EXERCISE INSTRUCTIONS
The entries that follow should come back exactly, with no pictures among them.
··· DATA RECORDS ···
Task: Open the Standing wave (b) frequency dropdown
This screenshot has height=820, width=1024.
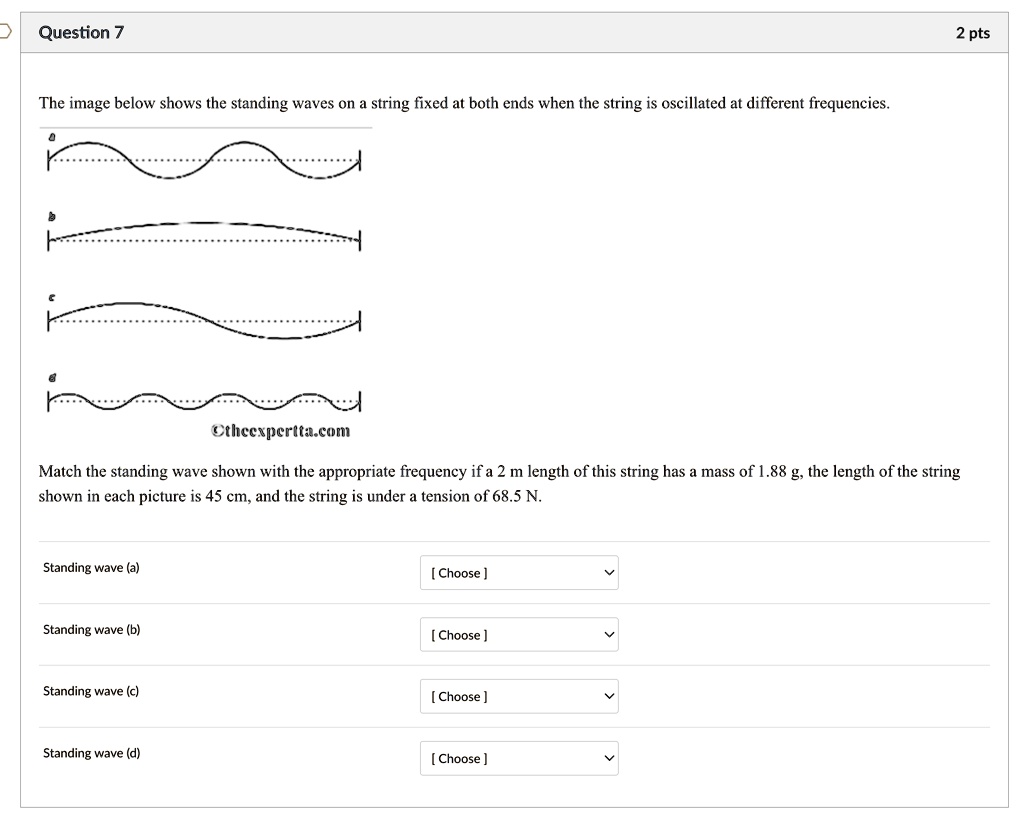Action: pyautogui.click(x=518, y=634)
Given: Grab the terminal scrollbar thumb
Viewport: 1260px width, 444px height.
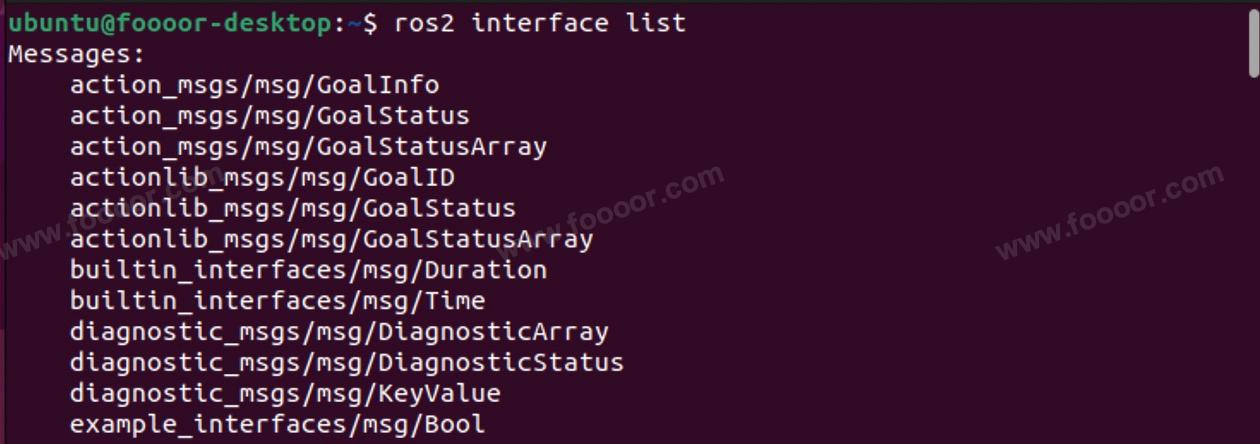Looking at the screenshot, I should click(x=1253, y=42).
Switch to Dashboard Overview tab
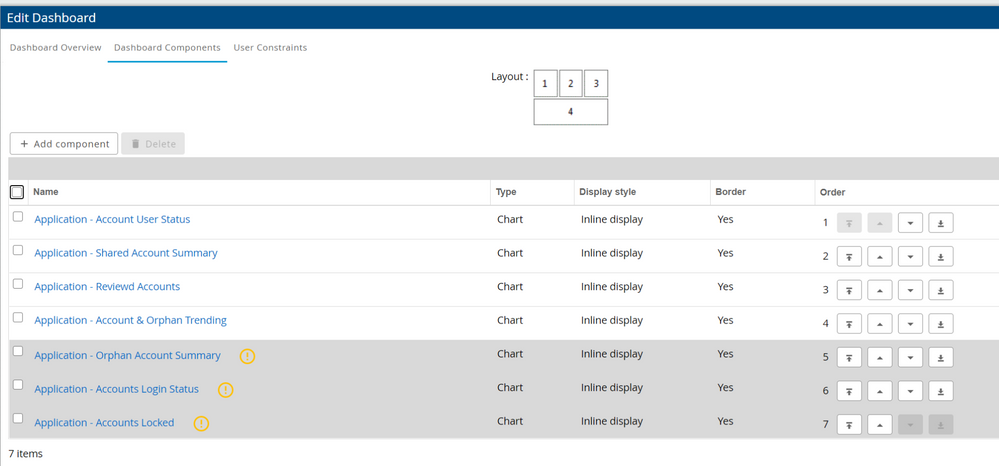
···
SOLUTION
Task: Open the Standing wave (b) frequency dropdown
This screenshot has height=820, width=1024.
Action: pyautogui.click(x=518, y=634)
Given: Grab the terminal scrollbar thumb
Viewport: 1260px width, 444px height.
Looking at the screenshot, I should click(x=1253, y=42).
Switch to Dashboard Overview tab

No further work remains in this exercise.